### Exercise instructions
Begin at the line containing "Task: Click the Apr 21 axis label" and give again every line to the end of the records, exactly, without the pictures.

Stored data entries:
+--

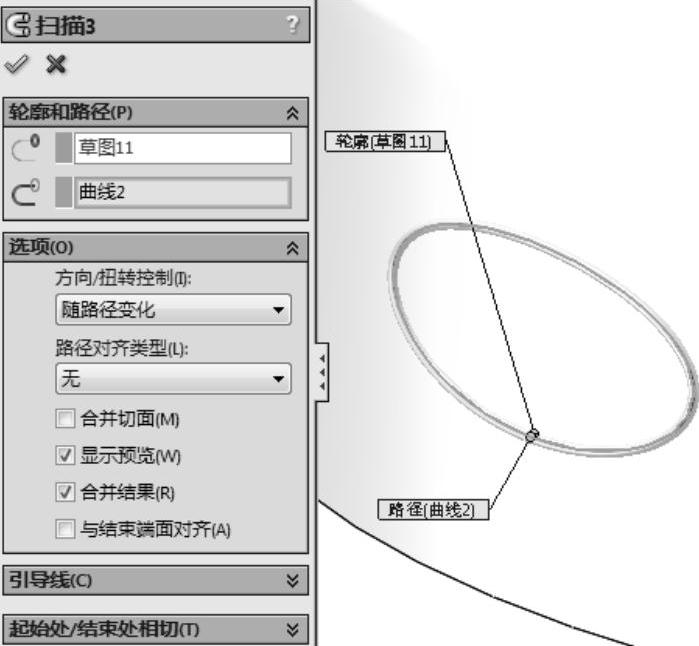Confirm the sweep with the green checkmark
Viewport: 699px width, 646px height.
[16, 65]
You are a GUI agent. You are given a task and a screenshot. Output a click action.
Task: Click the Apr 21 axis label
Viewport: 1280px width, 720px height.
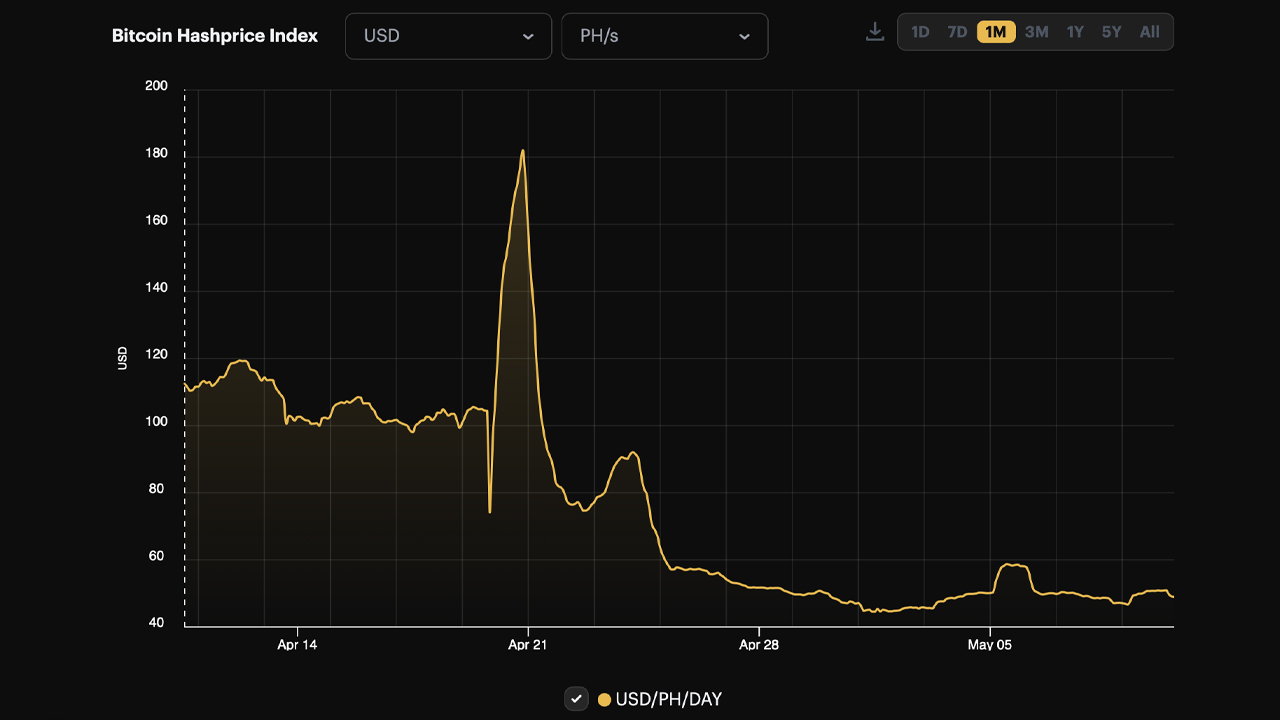pos(527,645)
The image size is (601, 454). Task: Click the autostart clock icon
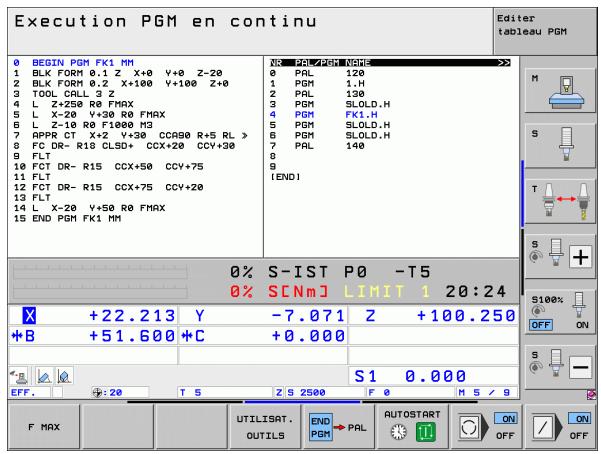(x=399, y=433)
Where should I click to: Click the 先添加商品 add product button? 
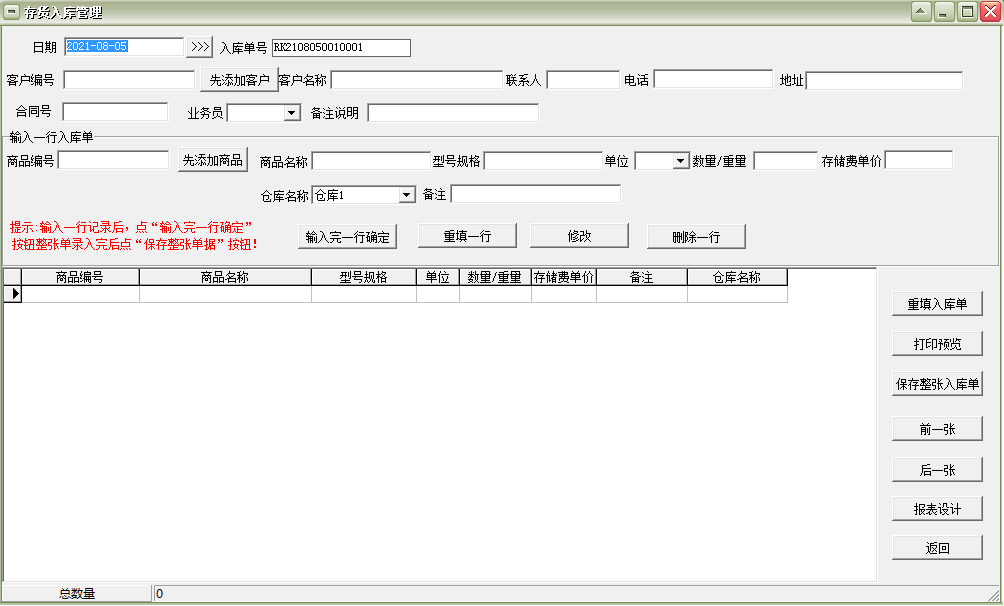click(211, 159)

+--

### Exercise result
Task: Click the Apr 21 axis label
Viewport: 1280px width, 720px height.
pos(527,645)
The image size is (601, 454). Task: Click the autostart clock icon
(x=399, y=433)
Where should I click to: Click the 先添加商品 add product button? 
click(211, 159)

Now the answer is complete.